Der hessische Staatsrat Justin Linde übermittelt Leo Thun einige Hinweise zu Kandidaten, die für eine Stelle als Gymnasiallehrer in Österreich in Fragen kämen, und um die Thun ihn gebeten hatte. Linde hat die Informationen von verschiedenen Personen eingeholt, unter anderem vom Bischof von Fulda. Daher haben sich die Nachforschungen stark verzögert. Linde empfiehlt besonders Georg Blakert, der jedoch eine gering dotierte Stelle in Österreich nicht annehmen werde. Eine Berufung von Emil Rössler kann er nicht befürworten, diejenige des Hilfslehrers Niklas Schell hingegen schon. Außerdem empfiehlt er einen tüchtigen jungen Hilfslehrer aus dem Großherzogtum Hessen, der dort keine Chance auf eine Anstellung hat.
Frankfurt 18. Januar 1856
Hochgeborner Herr Graf!
Mit Bezug auf mein ergebenstes Schreiben vom 4. des Monats 1
beeile ich mich, Euer Exzellenz vor Allem meine innigsten Theilnahme an dem
neuen Unfalle, der nach öffentlichen Blättern, durch einen Fall, Hochdenselben
betroffen, auszudrücken und werde mich freuen, wenn ich recht bald erfahre, daß
die Folgen gehoben sind.
Sodann erlaube ich mir
1. nähere Notizen über
Dr. Blakert zu überreichen. Sie
sind, da ich den Herrn persönlich nicht kenne, sämmtlich aus ganz zuverlässigen
Quellen geschöpft, nämlich eingezogen unmittelbar vom Hochwürden Herrn Bischof von Fulda und andern
distinguierten, sehr ehrenhaften Personen. Nach den finanziellen Verhältnissen
des Dr. Blakert würde ihm schwerlich
mit einer Stelle, deren Einnahmen sich nur auf 800 oder 1000 Gulden belaufen
könnten gedient seyn. Er hat Familie und nach dem Inhalte der eingezogenen
Erkundigungen, sicher kein Vermögen zuzusetzen. Sollte Euer Exzellenz auf ihn
ferner reflectieren, so bitte ich mir nähere Andeutungen zukommen zu lassen. Am
sichersten wäre es dann doch immerhin, wenn ich Dr. Blakert zuerst zu einer Besprechung zu mir einladen könnte,
wodurch ich ein bestimmtes selbstständiges und sicheres Urtheil gewinnen würde.
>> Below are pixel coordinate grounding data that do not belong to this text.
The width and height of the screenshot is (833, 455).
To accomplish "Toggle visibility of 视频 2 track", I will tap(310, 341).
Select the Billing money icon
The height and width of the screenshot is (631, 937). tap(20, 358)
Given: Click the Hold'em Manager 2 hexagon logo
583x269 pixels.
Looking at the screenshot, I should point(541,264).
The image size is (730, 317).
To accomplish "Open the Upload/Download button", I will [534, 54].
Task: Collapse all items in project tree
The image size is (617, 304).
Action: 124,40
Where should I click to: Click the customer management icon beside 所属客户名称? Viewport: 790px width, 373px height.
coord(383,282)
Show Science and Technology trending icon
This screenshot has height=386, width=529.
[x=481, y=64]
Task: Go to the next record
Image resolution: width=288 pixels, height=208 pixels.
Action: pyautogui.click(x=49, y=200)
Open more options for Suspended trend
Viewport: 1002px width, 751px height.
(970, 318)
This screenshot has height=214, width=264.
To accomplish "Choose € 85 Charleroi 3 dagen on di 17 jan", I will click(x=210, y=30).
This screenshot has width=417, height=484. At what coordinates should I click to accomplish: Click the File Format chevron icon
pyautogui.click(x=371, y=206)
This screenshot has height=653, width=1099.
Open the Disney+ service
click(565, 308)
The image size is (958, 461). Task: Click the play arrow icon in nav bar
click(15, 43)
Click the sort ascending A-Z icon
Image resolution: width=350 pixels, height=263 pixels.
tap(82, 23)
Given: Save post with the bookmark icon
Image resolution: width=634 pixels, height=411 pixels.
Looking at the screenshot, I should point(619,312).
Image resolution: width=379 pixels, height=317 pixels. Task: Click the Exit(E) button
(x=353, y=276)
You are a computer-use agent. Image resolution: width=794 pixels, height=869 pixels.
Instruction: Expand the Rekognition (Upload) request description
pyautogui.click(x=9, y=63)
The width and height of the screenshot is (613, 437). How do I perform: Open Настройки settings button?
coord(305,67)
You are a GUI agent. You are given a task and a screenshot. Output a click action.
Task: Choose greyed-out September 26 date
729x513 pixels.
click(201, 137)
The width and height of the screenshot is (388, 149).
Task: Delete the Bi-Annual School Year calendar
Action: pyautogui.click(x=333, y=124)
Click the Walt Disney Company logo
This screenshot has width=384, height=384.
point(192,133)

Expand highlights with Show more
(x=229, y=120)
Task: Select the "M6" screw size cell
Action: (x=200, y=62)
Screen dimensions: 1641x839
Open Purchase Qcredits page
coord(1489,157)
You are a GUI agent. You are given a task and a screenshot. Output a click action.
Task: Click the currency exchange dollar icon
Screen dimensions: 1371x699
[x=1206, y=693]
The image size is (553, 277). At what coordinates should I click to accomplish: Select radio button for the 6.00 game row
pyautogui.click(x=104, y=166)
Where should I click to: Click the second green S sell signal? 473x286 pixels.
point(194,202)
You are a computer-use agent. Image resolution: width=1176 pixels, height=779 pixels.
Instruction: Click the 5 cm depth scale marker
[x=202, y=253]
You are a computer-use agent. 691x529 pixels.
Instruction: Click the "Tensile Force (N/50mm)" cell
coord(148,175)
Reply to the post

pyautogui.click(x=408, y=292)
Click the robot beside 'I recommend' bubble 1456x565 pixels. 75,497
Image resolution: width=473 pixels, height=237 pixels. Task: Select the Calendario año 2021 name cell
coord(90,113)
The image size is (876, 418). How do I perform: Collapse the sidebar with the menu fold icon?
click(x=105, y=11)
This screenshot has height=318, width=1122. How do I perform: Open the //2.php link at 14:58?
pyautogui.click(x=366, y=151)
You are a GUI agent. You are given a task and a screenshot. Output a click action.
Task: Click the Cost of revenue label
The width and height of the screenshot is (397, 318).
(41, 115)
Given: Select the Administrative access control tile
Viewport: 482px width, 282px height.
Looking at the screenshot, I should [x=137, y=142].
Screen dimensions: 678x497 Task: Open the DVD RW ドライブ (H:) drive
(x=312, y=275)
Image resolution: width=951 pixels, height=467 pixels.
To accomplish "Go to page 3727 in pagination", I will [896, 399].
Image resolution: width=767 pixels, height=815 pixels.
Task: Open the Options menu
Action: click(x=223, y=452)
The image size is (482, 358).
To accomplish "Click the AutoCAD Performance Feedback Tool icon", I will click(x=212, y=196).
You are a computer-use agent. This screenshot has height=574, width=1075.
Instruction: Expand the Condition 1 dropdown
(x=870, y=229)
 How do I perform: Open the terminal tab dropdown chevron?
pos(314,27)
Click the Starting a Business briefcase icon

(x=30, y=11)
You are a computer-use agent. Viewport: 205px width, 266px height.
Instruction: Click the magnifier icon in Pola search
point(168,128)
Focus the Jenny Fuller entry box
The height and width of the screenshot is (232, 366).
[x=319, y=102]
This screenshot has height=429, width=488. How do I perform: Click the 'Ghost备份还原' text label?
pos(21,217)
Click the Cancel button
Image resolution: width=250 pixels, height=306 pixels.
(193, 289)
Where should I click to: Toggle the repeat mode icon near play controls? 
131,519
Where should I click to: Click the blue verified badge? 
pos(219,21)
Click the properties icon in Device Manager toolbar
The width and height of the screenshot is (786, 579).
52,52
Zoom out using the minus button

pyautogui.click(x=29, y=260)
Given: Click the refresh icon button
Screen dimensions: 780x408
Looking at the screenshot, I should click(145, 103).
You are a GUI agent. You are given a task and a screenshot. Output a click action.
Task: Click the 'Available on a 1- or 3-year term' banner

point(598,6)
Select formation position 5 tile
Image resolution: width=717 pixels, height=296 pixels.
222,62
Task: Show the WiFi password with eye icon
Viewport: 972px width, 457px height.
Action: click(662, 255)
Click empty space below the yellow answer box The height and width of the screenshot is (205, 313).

Dieser Versuch, setzt aber, meines unmaasgeblichen Erachtens voraus, daß ihm
Aussichten, die im Stande wären ihn zu befriedigen, eröffnet werden könnten, für
den Fall, daß man sich überzeugte, daß er in jeder Beziehung auch wirklich eine
Acquisition für den k.k. Dienst sei, und zu erwarten stehe, daß er im Geiste des
Systems Eurer Exzellenz zu wirken im Stande sei, und den ernsten Willen
habe.
2. Bezüglich Dr. Rößler haben
nähere Nachforschungen bis jetzt keine günstigen Resultate geliefert, wenn man
sich aus der einen Nachricht: "daß er fleißig und solide sei", allein nicht
zufrieden stellen will. Der katholische Geistliche in Göttingen, und ein mir als
sehr treuer und entschiedener Katholik bekannter Professor in
Göttingen halten ihn nicht für katholisch. In
Göttingen wird er, so schreibt man mir, nicht
fortkommen, weil er sich durch das frühere politische Benehmen geschadet habe.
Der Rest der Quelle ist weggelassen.